King Caiphus is gone; those with the strongest claim to the vacant Eternal Throne are the five "Scions" in Eternal - powerful characters who could claim the Eternal Throne while having their own agendas to pursue.

- Rolant is the Commander of the Crownwatch, the acting Regent of Argenport in the absence of an official ruler and Caiphus' uncle. He attempts to maintain order using his army, which starts a civil war within the city.
- Eilyn is a powerful shaman of the barbarian tribes that nearly destroyed Argenport before a truce was reached that culminated with her marriage to King Caiphus.
- Kaleb is a headstrong warrior with little interest in politics, whose status as Caiphus' illegitimate son weakens his claim to the throne. He is rumored to be a clone of Caiphus.
- Vara is the favored heir to the Eternal Throne as Caiphus' daughter, but has grown tired of being a political pawn of others and instead explores the Shadowlands for her own ends.
- Talir is among the most gifted magic users in Myria. She is Caiphus' sister and the Arch Magister of the Praxis Arcanum.

===Other characters===
- Caiphus is the former occupant of the Eternal Throne. Each of the Scions is defined by their relationship to him.
- Jekk, the Bounty Hunter is the protagonist and narrator of the opening cinematic, as well as the Jekk's Bounty campaign.
- Icaria was the first Valkyrie and their Captain but turned against Rolant to lead a rebellion against his rule.
- Azindel tricked Caiphus into breaking the seal of the Eternal Throne. Azindel has guided Vara through the Shadowlands and gave her a magical amulet that erased her memories.
- The Strangers are an army of men whose faces are marked with a glowing purple symbol created by Azindel.
- Horus Traver is a simple homesteader who gets caught up in the struggle for the Eternal Throne.
- Eremot is an entity has led Vara to again use the Eternal Throne.

== Reception ==
Since its release, Eternal has enjoyed positive reviews by players and media alike.

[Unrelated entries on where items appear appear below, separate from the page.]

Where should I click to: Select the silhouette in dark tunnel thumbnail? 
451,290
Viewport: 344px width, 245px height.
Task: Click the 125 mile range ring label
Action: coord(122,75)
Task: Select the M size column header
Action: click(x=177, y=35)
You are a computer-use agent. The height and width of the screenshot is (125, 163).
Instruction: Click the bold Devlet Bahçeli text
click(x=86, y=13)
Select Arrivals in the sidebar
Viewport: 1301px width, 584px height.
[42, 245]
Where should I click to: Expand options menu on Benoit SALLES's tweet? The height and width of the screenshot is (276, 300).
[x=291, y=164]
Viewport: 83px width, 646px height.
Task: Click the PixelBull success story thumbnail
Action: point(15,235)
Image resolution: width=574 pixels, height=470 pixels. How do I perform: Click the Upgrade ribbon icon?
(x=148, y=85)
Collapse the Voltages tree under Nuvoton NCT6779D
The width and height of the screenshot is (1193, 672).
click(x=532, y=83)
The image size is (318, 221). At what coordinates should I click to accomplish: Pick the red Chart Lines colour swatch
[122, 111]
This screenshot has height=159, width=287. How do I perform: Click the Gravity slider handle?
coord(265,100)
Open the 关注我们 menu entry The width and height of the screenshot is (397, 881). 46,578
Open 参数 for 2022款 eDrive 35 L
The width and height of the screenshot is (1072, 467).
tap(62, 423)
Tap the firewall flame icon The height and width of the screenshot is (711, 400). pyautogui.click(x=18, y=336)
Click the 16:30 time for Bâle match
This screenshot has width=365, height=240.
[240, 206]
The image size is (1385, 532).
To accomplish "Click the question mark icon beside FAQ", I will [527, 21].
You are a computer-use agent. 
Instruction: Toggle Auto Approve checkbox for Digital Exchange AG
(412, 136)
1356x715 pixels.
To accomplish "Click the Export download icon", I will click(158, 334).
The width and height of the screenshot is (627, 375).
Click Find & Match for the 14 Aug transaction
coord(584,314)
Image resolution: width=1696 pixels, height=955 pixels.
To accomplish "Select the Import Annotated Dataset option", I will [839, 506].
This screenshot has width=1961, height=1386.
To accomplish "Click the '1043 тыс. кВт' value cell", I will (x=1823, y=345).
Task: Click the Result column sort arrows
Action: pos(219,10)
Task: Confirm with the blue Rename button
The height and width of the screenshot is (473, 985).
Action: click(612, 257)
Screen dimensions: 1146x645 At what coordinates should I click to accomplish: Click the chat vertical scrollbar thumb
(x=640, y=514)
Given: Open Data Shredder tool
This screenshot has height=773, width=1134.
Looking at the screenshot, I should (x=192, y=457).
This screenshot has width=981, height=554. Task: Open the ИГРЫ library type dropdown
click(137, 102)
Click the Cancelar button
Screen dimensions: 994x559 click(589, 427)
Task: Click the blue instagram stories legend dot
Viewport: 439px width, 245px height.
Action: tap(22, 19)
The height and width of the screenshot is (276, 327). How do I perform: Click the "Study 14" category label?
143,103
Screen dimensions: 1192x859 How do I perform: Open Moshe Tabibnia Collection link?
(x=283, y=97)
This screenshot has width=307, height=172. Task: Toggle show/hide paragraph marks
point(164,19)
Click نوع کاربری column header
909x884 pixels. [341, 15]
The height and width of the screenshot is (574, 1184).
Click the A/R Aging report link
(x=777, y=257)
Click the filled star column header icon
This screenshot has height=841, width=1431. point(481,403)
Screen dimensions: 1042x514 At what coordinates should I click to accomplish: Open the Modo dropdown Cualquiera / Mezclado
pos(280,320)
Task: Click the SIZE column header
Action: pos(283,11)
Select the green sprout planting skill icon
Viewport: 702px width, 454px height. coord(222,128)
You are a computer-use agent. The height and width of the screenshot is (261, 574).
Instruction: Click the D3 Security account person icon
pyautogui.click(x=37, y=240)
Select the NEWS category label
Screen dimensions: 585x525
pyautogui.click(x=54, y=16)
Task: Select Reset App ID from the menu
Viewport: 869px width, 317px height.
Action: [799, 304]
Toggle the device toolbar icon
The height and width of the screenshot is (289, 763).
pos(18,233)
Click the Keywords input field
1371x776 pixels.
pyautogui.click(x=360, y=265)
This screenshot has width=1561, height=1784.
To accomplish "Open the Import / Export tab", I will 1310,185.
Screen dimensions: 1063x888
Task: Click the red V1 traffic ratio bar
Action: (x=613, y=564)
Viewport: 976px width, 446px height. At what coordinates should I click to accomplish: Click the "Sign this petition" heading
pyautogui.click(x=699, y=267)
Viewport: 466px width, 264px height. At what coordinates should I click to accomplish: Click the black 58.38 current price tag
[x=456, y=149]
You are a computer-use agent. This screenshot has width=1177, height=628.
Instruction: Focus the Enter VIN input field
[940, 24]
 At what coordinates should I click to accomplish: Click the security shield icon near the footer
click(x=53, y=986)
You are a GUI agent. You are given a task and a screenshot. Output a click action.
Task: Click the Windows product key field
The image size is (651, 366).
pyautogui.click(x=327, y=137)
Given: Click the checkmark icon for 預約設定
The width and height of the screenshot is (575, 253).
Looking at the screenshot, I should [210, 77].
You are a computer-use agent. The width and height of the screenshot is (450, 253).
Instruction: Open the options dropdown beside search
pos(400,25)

Dire Wolf Digital has also promoted the game at numerous conventions including 2016 Pax South, 2016 Gen Con, 2017 Pax East, and 2017 Pax West. PC Gamer praised the use of 'instant' cards that can be played during your opponent's turn while making things streamlined and quick; the reviewer says the game had his favorite draft mode in digital gaming that creates a deck from four card packs that the player keeps after the mode is finished.